**** Material provided ****

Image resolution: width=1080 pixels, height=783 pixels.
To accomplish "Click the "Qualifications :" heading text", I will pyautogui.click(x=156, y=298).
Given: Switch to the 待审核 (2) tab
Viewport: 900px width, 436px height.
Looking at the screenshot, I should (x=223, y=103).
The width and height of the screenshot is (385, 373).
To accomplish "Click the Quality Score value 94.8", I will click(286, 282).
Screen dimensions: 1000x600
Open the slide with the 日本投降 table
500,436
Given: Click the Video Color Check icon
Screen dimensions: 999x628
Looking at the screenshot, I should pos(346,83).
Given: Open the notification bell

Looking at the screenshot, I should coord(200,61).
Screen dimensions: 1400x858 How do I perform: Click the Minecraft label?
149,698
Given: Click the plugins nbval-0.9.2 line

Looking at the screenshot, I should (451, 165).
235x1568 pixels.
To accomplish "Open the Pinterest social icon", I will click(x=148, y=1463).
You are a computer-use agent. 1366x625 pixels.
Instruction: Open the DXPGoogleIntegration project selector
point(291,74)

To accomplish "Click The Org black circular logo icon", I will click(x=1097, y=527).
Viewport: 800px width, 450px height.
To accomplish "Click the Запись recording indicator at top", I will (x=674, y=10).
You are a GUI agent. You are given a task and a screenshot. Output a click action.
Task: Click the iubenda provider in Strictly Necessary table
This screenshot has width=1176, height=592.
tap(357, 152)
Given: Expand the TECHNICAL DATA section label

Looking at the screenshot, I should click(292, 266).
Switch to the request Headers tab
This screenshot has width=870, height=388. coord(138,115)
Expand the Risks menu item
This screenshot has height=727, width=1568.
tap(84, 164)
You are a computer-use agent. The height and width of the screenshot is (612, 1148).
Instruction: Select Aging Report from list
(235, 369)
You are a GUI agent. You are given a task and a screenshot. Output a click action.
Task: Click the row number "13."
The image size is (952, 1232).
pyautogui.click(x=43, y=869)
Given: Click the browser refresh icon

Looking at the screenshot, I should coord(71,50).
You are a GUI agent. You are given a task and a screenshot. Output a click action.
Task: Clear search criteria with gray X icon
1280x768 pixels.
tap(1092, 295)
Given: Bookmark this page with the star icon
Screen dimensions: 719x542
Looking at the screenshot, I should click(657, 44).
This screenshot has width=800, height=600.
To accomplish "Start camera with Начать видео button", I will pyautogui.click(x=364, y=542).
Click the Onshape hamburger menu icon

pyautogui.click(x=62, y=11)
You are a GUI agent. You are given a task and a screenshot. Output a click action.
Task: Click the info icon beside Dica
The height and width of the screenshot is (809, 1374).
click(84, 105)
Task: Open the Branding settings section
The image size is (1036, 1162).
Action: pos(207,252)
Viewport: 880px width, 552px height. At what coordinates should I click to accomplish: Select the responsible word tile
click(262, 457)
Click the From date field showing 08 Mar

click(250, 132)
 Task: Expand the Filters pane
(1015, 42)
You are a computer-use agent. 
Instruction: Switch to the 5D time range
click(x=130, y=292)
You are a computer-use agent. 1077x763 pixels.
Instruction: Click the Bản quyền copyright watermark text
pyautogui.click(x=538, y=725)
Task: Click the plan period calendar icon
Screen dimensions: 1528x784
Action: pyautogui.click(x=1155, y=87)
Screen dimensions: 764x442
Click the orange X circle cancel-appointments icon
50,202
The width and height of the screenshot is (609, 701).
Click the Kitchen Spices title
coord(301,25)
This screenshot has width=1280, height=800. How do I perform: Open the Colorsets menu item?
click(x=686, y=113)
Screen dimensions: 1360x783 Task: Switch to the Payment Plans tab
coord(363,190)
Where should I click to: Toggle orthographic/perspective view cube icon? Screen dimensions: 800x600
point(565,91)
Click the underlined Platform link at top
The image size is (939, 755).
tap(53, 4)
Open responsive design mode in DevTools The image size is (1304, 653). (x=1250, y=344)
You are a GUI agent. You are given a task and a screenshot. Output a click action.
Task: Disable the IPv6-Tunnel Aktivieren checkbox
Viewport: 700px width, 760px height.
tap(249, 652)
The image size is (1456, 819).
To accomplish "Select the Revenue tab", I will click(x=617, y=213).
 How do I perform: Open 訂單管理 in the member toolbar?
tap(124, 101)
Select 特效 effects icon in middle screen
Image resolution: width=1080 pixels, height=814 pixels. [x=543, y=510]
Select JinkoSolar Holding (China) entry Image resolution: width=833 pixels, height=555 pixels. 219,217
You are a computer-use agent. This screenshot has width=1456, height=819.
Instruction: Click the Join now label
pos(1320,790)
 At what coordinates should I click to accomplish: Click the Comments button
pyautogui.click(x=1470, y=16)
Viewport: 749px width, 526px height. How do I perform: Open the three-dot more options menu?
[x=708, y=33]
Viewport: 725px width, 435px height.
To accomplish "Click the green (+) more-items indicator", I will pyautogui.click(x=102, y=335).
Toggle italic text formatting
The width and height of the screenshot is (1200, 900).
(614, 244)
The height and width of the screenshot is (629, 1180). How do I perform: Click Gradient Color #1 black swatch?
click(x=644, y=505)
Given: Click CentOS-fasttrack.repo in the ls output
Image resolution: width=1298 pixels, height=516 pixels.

****

• Task brief: Word for word, write out all of the entries again.

• Worked solution:
Image resolution: width=1080 pixels, height=783 pixels.
To accomplish "Click the "Qualifications :" heading text", I will pyautogui.click(x=156, y=298).
Given: Switch to the 待审核 (2) tab
Viewport: 900px width, 436px height.
Looking at the screenshot, I should (x=223, y=103).
The width and height of the screenshot is (385, 373).
To accomplish "Click the Quality Score value 94.8", I will click(286, 282).
Screen dimensions: 1000x600
Open the slide with the 日本投降 table
500,436
Given: Click the Video Color Check icon
Screen dimensions: 999x628
Looking at the screenshot, I should pos(346,83).
Given: Open the notification bell

Looking at the screenshot, I should coord(200,61).
Screen dimensions: 1400x858 How do I perform: Click the Minecraft label?
149,698
Given: Click the plugins nbval-0.9.2 line

Looking at the screenshot, I should (451, 165).
235x1568 pixels.
To accomplish "Open the Pinterest social icon", I will click(x=148, y=1463).
You are a computer-use agent. 1366x625 pixels.
Instruction: Open the DXPGoogleIntegration project selector
point(291,74)

To accomplish "Click The Org black circular logo icon", I will click(x=1097, y=527).
Viewport: 800px width, 450px height.
To accomplish "Click the Запись recording indicator at top", I will (x=674, y=10).
You are a GUI agent. You are given a task and a screenshot. Output a click action.
Task: Click the iubenda provider in Strictly Necessary table
This screenshot has width=1176, height=592.
tap(357, 152)
Given: Expand the TECHNICAL DATA section label

Looking at the screenshot, I should click(292, 266).
Switch to the request Headers tab
This screenshot has width=870, height=388. coord(138,115)
Expand the Risks menu item
This screenshot has height=727, width=1568.
tap(84, 164)
You are a computer-use agent. The height and width of the screenshot is (612, 1148).
Instruction: Select Aging Report from list
(235, 369)
You are a GUI agent. You are given a task and a screenshot. Output a click action.
Task: Click the row number "13."
The image size is (952, 1232).
pyautogui.click(x=43, y=869)
Given: Click the browser refresh icon

Looking at the screenshot, I should coord(71,50).
You are a GUI agent. You are given a task and a screenshot. Output a click action.
Task: Clear search criteria with gray X icon
1280x768 pixels.
tap(1092, 295)
Given: Bookmark this page with the star icon
Screen dimensions: 719x542
Looking at the screenshot, I should click(657, 44).
This screenshot has width=800, height=600.
To accomplish "Start camera with Начать видео button", I will pyautogui.click(x=364, y=542).
Click the Onshape hamburger menu icon

pyautogui.click(x=62, y=11)
You are a GUI agent. You are given a task and a screenshot. Output a click action.
Task: Click the info icon beside Dica
The height and width of the screenshot is (809, 1374).
click(84, 105)
Task: Open the Branding settings section
The image size is (1036, 1162).
Action: pos(207,252)
Viewport: 880px width, 552px height. At what coordinates should I click to accomplish: Select the responsible word tile
click(262, 457)
Click the From date field showing 08 Mar

click(250, 132)
 Task: Expand the Filters pane
(1015, 42)
You are a computer-use agent. 
Instruction: Switch to the 5D time range
click(x=130, y=292)
You are a computer-use agent. 1077x763 pixels.
Instruction: Click the Bản quyền copyright watermark text
pyautogui.click(x=538, y=725)
Task: Click the plan period calendar icon
Screen dimensions: 1528x784
Action: pyautogui.click(x=1155, y=87)
Screen dimensions: 764x442
Click the orange X circle cancel-appointments icon
50,202
The width and height of the screenshot is (609, 701).
Click the Kitchen Spices title
coord(301,25)
This screenshot has width=1280, height=800. How do I perform: Open the Colorsets menu item?
click(x=686, y=113)
Screen dimensions: 1360x783 Task: Switch to the Payment Plans tab
coord(363,190)
Where should I click to: Toggle orthographic/perspective view cube icon? Screen dimensions: 800x600
point(565,91)
Click the underlined Platform link at top
The image size is (939, 755).
tap(53, 4)
Open responsive design mode in DevTools The image size is (1304, 653). (x=1250, y=344)
You are a GUI agent. You are given a task and a screenshot. Output a click action.
Task: Disable the IPv6-Tunnel Aktivieren checkbox
Viewport: 700px width, 760px height.
tap(249, 652)
The image size is (1456, 819).
To accomplish "Select the Revenue tab", I will click(x=617, y=213).
 How do I perform: Open 訂單管理 in the member toolbar?
tap(124, 101)
Select 特效 effects icon in middle screen
Image resolution: width=1080 pixels, height=814 pixels. [x=543, y=510]
Select JinkoSolar Holding (China) entry Image resolution: width=833 pixels, height=555 pixels. 219,217
You are a computer-use agent. This screenshot has width=1456, height=819.
Instruction: Click the Join now label
pos(1320,790)
 At what coordinates should I click to accomplish: Click the Comments button
pyautogui.click(x=1470, y=16)
Viewport: 749px width, 526px height. How do I perform: Open the three-dot more options menu?
[x=708, y=33]
Viewport: 725px width, 435px height.
To accomplish "Click the green (+) more-items indicator", I will pyautogui.click(x=102, y=335).
Toggle italic text formatting
The width and height of the screenshot is (1200, 900).
(614, 244)
The height and width of the screenshot is (629, 1180). How do I perform: Click Gradient Color #1 black swatch?
click(x=644, y=505)
Given: Click CentOS-fasttrack.repo in the ls output
Image resolution: width=1298 pixels, height=516 pixels.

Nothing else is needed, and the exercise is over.